▶ _DIRECTION_
Rewrite these items with "zoom factor" changed to "magnification level" everywhere it occurs, keeping everything else the same.

▶ _DATA EXTRACT_
◇ ◇ ◇ ◇ ◇

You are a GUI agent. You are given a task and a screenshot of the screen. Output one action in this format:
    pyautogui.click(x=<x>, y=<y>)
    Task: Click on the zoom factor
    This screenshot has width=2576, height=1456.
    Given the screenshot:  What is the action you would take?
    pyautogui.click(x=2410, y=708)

◇ ◇ ◇ ◇ ◇

▶ _ANSWER_
You are a GUI agent. You are given a task and a screenshot of the screen. Output one action in this format:
    pyautogui.click(x=<x>, y=<y>)
    Task: Click on the magnification level
    This screenshot has width=2576, height=1456.
    Given the screenshot:  What is the action you would take?
    pyautogui.click(x=2410, y=708)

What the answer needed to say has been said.